Date Posted: 5/28/2020

Job #1574399
Charlotte, North Carolina

Validation Engineer will plan and schedule validation projects, including the ability to develop, perform, maintain, and support validation activities and documentation in accordance with cGMP requirements. Provide support to the vendor’s installation and commissioning activities in a growing, fast paced environment for both Oral Solid Dose (OSD) and sterile products.

Key Responsibilities:

  • Qualification of Oral Solid Dose (OSD) and Sterile manufacturing facilities.
  • Maintain all documentation pertaining to qualification and validation.
  • Experience in Equipment and Facility Validation and / or Qualification in GMP environment. This position will interface with clients, lead teams of validation professionals, and provide subject matter expertise in the validation of a variety of utility, facility and process equipment.
  • Responsible for preparing and executing commissioning and qualification documents for a variety of utility, facility and process equipment.
  • Generate equipment/cleaning validation documents.
  • Develop validation and qualification protocols and reports for the Facility, Manufacturing Processes, Manufacturing Equipment, Packaging Equipment, Packaging Processes, Utilities and Cleaning verifications and validation for all equipment and products.
  • Develop/review requirements and specifications.
  • Able to follow-up and resolve comments, deviations, and technical issues.
  • Generate/execute variety of commissioning and qualification protocols for pharmaceutical equipment (IQ, OQ, PQ).
  • Must be able to work independently and in team environment.
  • Must be able to lead project with minimal supervision.
  • Coordinate the proper approval of plans, requirements, and protocols.
  • Review completed protocols for completeness, cGMP compliance and data acceptability.
  • Prepare validation summary and final reports.
  • Collaborates with various engineering system owners such as process, packaging, and automation to reduce product cost and increase productivity while sustaining or improving the validated systems.
  • Develop a strong documentation package, involving form conceptual study to various phases of projects like basic engineering, detail engineering, pre-commissioning / commissioning of equipment.
  • Qualification and documentation related to engineering department.
  • Conduct regular project review meetings within the team, with cross functional teams and with the vendors to control the project time to time.
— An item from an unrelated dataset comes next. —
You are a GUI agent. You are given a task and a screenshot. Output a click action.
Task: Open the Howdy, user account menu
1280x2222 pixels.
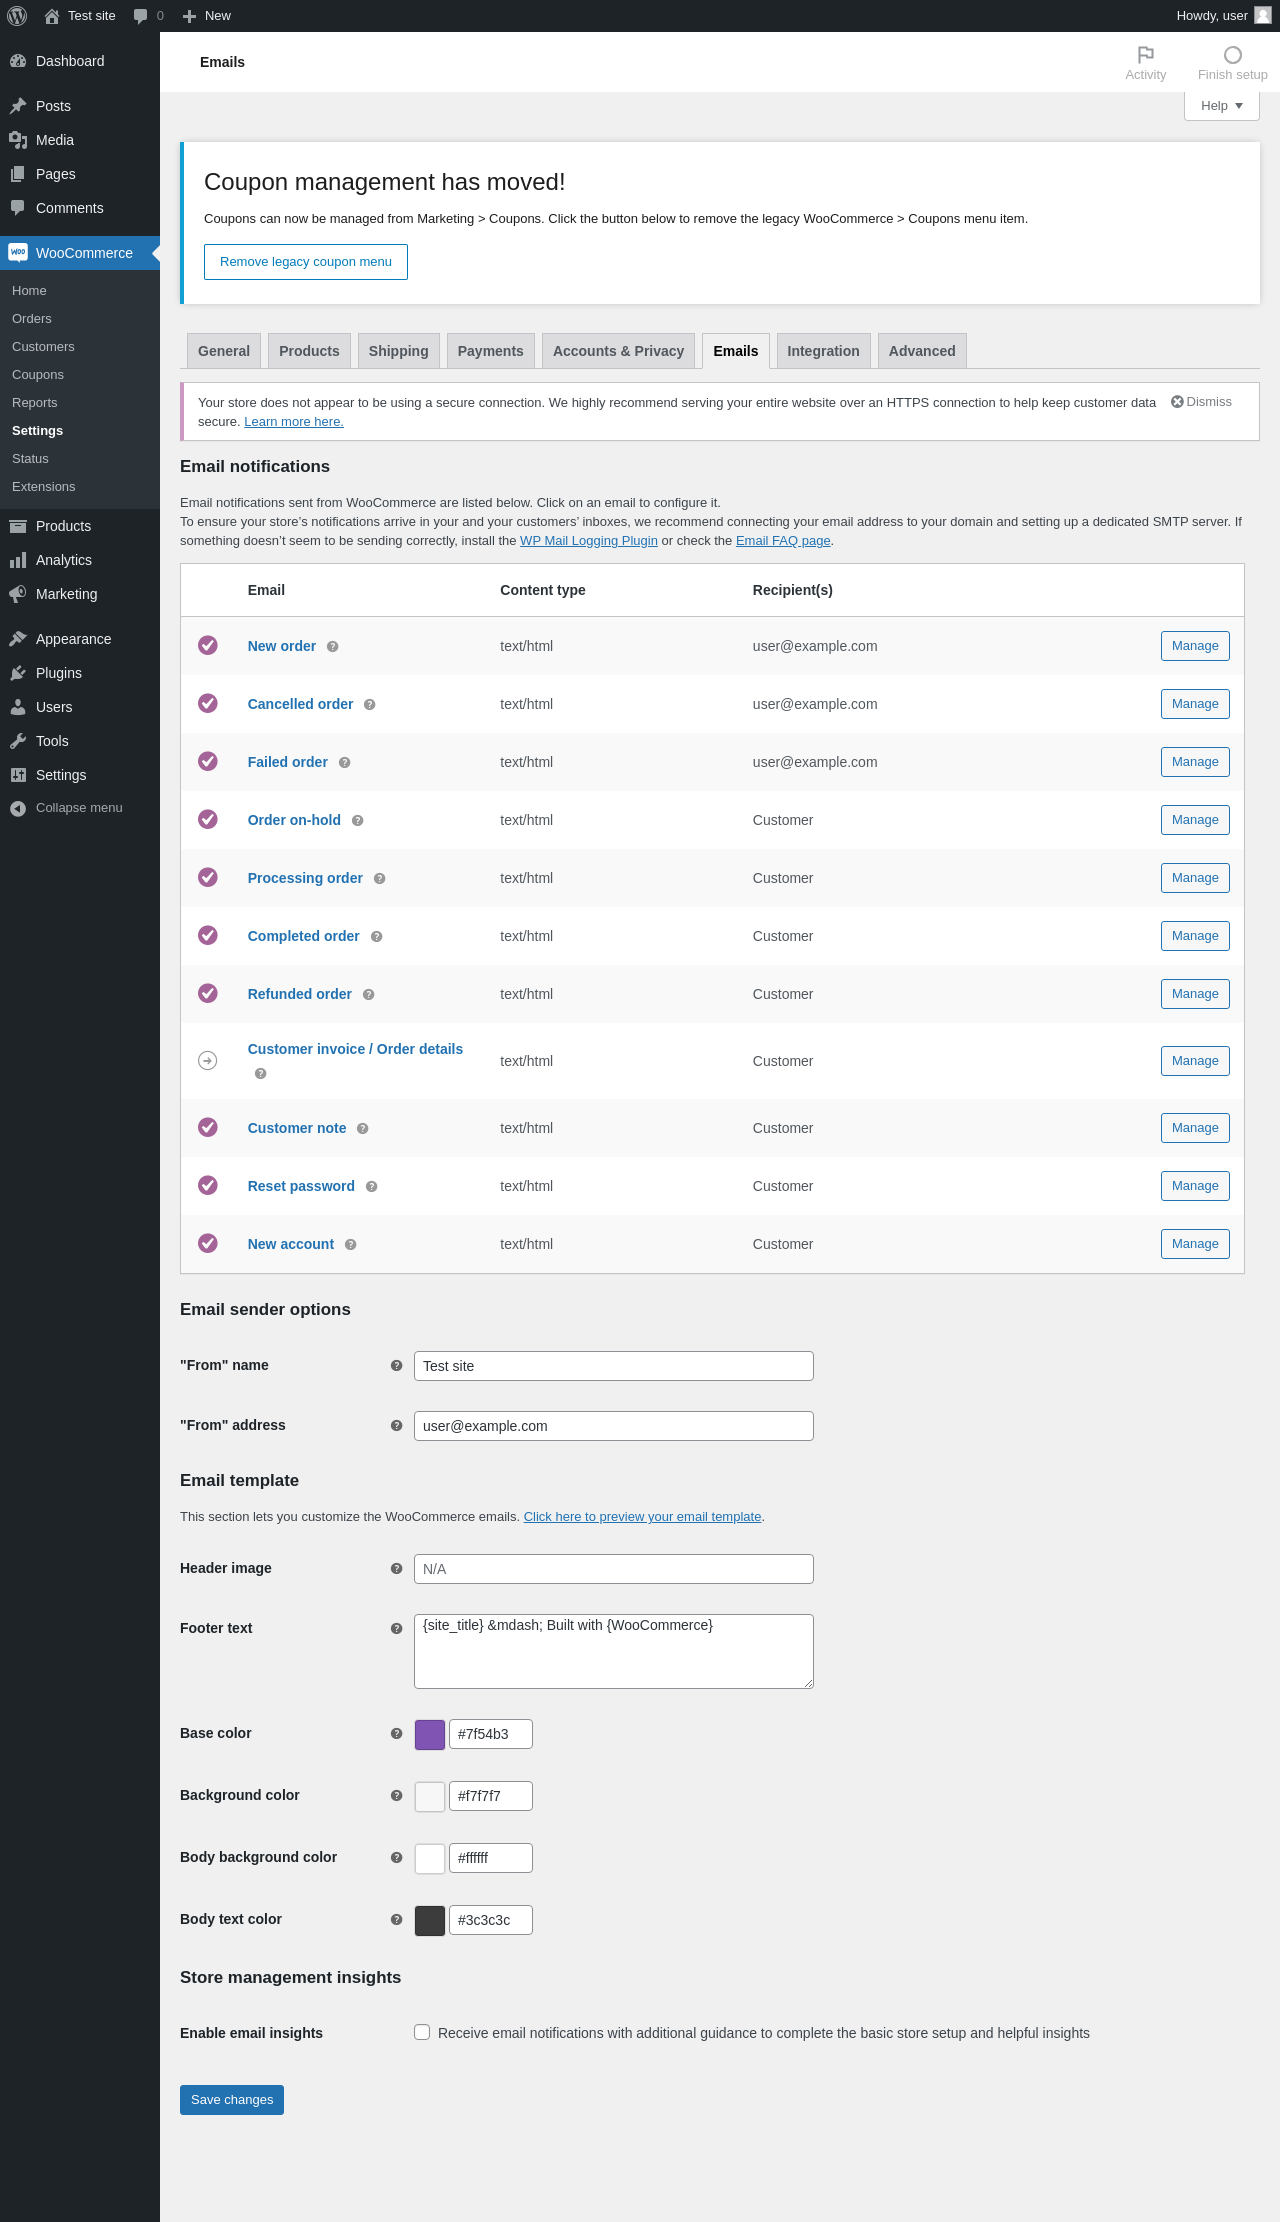point(1223,16)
  • Bachelor's degree in relevant scientific discipline required
  • Hands-on experience in qualification of biopharmaceutical facilities as per cGMP requirements.
  • Experience reviewing/development commissioning, qualification and validation.
  • Excellent knowledge of pharmaceutical quality systems and Qualification practices.
  • Strong understanding of aseptic filling unit operations, controls, and drug product process validation is highly desired; a good understanding of resource forecasting is also highly desired.